Short problem
Reproduce without alteration the lines from the one containing "The width and height of the screenshot is (1000, 750)." through the one containing "The height and", including both of those lines.

Data in this exercise

— START —

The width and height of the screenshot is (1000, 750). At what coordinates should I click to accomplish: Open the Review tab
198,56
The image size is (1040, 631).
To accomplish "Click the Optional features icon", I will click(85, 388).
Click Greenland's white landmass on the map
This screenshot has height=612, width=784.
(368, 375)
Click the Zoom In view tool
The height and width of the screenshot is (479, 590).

— END —
— START —

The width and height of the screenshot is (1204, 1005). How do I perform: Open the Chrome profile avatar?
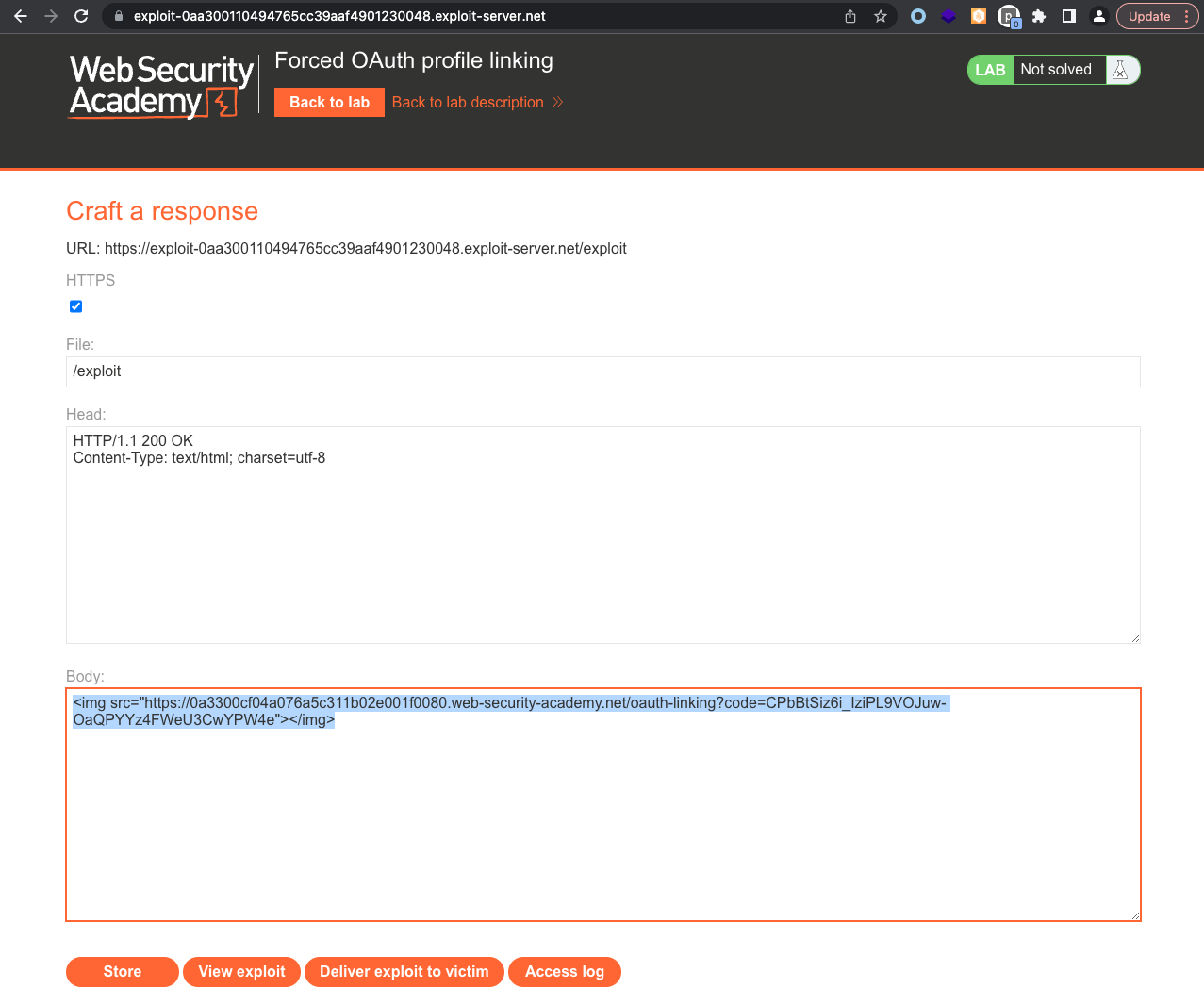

— END —

Expected output
The width and height of the screenshot is (1000, 750). At what coordinates should I click to accomplish: Open the Review tab
198,56
The image size is (1040, 631).
To accomplish "Click the Optional features icon", I will click(85, 388).
Click Greenland's white landmass on the map
This screenshot has height=612, width=784.
(368, 375)
Click the Zoom In view tool
The height and width of the screenshot is (479, 590).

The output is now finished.